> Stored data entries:
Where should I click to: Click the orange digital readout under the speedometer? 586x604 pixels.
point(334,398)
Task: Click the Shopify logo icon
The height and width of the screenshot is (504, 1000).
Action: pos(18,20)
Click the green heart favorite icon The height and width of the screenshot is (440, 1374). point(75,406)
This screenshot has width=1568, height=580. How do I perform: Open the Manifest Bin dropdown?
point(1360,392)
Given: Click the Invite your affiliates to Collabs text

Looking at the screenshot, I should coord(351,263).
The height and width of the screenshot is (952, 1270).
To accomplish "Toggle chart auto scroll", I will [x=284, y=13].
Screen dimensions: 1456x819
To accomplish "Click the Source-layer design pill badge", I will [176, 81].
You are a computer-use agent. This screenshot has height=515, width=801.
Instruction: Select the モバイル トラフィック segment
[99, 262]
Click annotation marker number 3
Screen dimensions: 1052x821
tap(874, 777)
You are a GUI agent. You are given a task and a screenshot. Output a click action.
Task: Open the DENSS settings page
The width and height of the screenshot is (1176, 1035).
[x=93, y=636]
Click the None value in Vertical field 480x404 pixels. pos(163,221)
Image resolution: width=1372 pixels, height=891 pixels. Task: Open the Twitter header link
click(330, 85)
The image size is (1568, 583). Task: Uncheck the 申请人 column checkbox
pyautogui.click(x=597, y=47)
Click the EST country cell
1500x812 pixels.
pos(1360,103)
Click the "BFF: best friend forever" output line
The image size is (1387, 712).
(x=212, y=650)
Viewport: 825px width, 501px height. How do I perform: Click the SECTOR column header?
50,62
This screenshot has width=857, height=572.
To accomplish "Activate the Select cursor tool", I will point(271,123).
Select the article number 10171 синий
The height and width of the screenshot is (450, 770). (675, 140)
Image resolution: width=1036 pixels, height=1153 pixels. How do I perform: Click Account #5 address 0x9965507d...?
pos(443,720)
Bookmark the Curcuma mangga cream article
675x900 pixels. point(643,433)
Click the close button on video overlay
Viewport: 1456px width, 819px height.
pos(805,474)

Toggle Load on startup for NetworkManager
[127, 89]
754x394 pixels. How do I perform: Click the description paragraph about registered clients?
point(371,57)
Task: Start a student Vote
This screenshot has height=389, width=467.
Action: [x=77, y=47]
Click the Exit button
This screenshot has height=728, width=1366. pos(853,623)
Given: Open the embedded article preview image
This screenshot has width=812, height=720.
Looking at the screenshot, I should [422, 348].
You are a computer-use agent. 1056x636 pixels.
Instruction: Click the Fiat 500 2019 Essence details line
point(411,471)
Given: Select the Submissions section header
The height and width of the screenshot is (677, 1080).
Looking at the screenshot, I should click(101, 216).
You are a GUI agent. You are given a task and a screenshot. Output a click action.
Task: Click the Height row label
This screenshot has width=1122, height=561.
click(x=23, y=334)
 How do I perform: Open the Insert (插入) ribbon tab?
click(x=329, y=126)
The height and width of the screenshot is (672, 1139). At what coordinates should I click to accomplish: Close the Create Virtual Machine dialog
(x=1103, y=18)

> THE TASK:
Lines from the one containing "Instruction: Click the" through the final line of the entries are the only ones to print, and each must match exactly.

> EXERCISE SOLUTION:
Instruction: Click the Fiat 500 2019 Essence details line
point(411,471)
Given: Select the Submissions section header
The height and width of the screenshot is (677, 1080).
Looking at the screenshot, I should click(101, 216).
You are a GUI agent. You are given a task and a screenshot. Output a click action.
Task: Click the Height row label
This screenshot has width=1122, height=561.
click(x=23, y=334)
 How do I perform: Open the Insert (插入) ribbon tab?
click(x=329, y=126)
The height and width of the screenshot is (672, 1139). At what coordinates should I click to accomplish: Close the Create Virtual Machine dialog
(x=1103, y=18)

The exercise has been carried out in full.